§ **Work order**: Please output the records below in full, exactly as given, but without the images.
:: Records to process ::
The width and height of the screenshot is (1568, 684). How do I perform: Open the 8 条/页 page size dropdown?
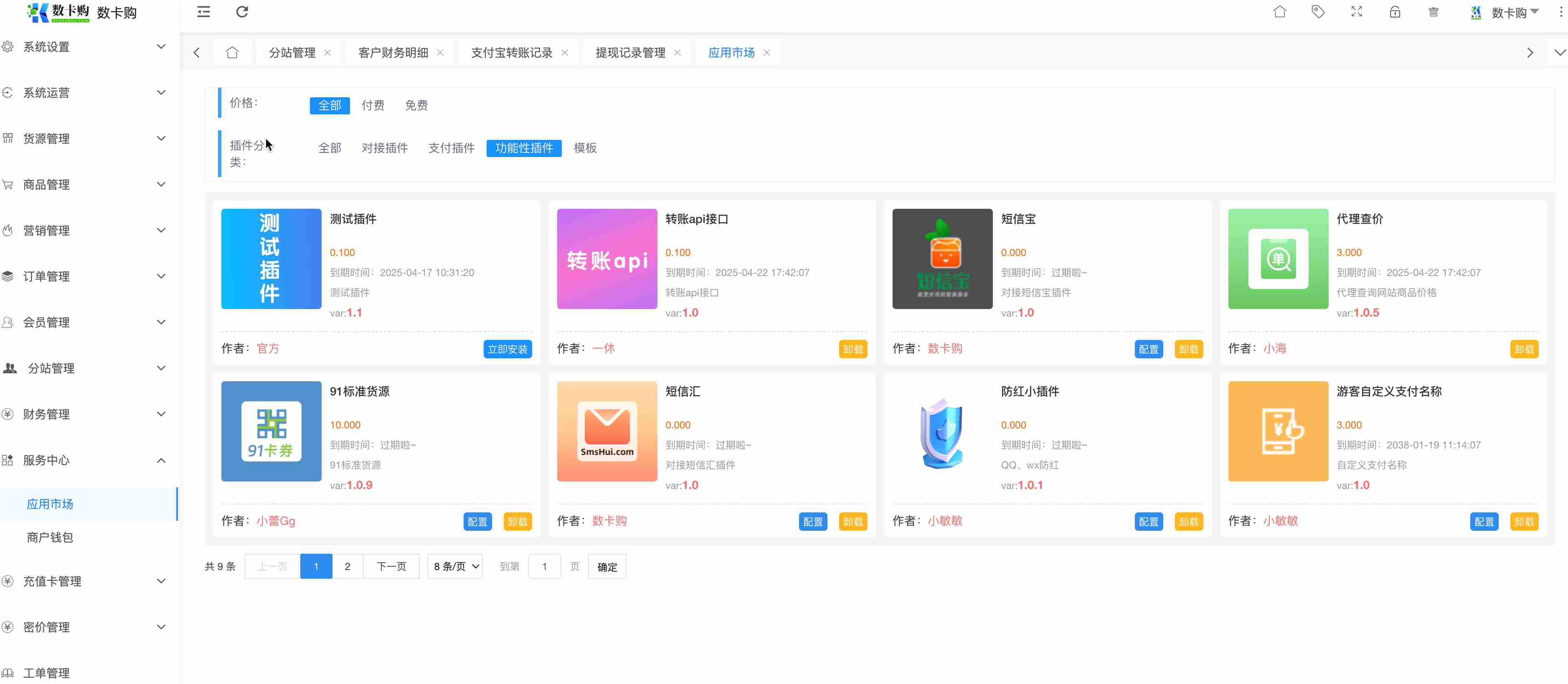point(455,567)
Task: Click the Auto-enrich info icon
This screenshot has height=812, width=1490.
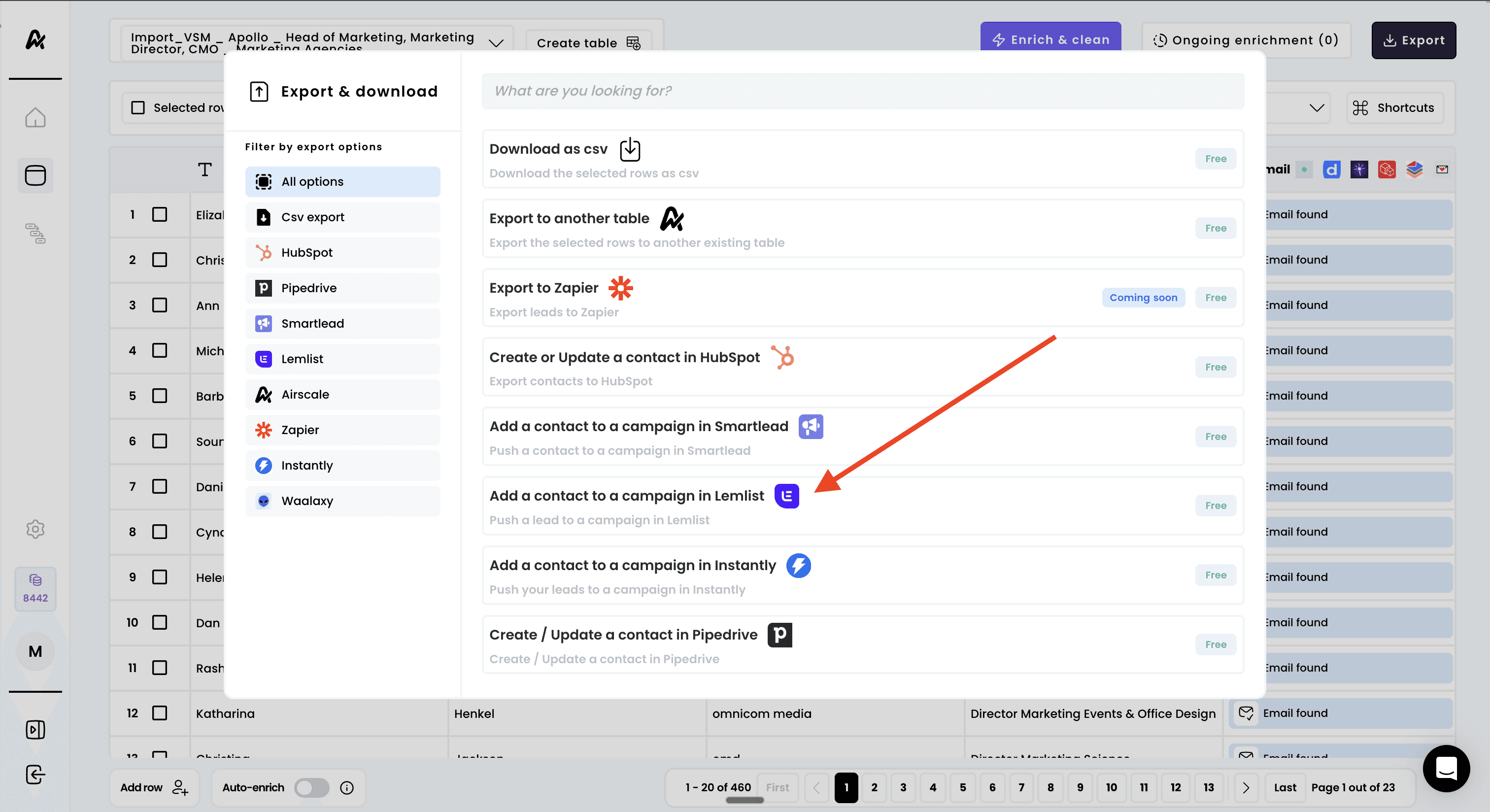Action: tap(347, 787)
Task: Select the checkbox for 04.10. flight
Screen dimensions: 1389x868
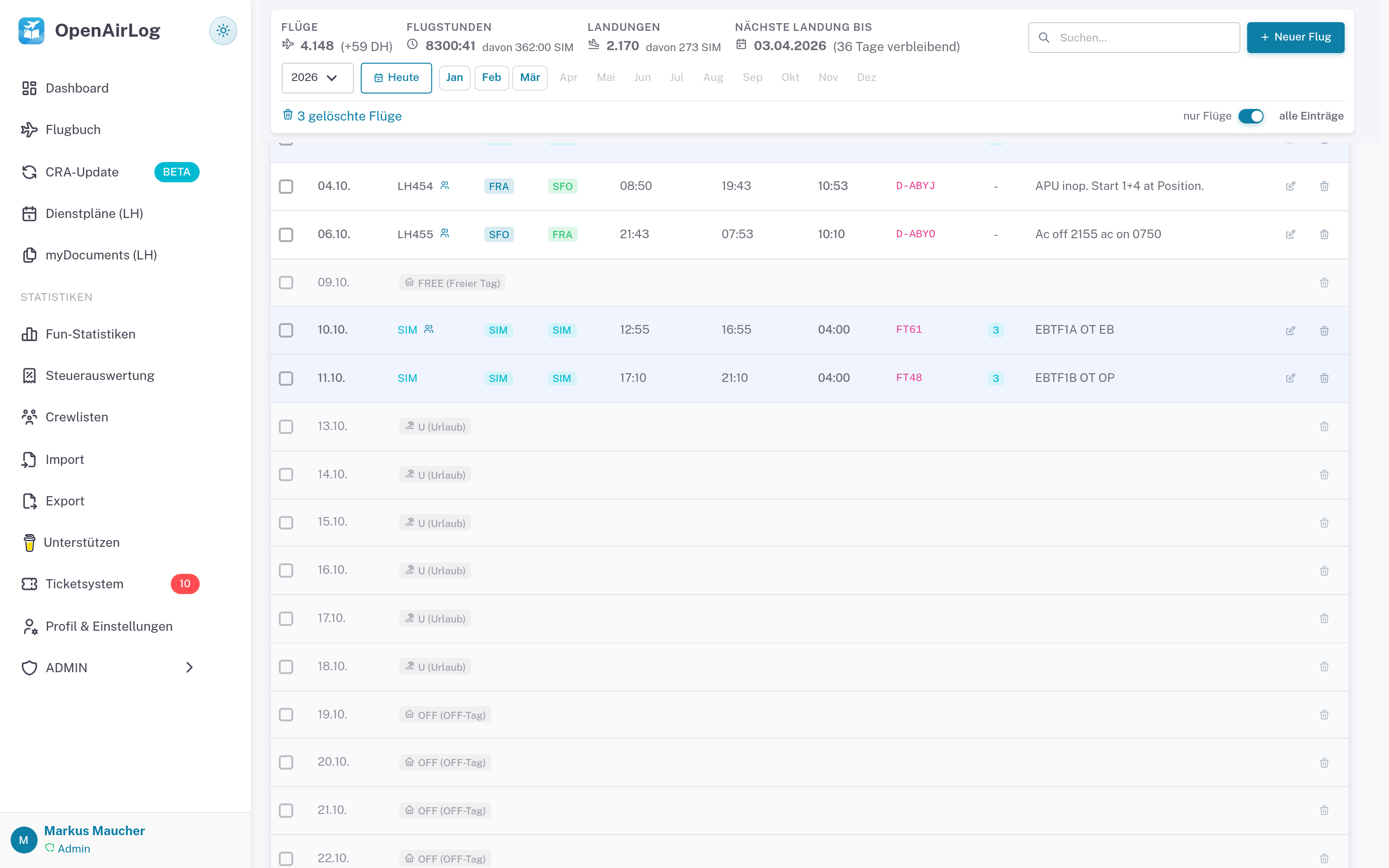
:::
§ **Response**:
The width and height of the screenshot is (1568, 684). How do I perform: Open the 8 条/页 page size dropdown?
point(455,567)
Task: Click the Auto-enrich info icon
This screenshot has height=812, width=1490.
Action: tap(347, 787)
Task: Select the checkbox for 04.10. flight
Screen dimensions: 1389x868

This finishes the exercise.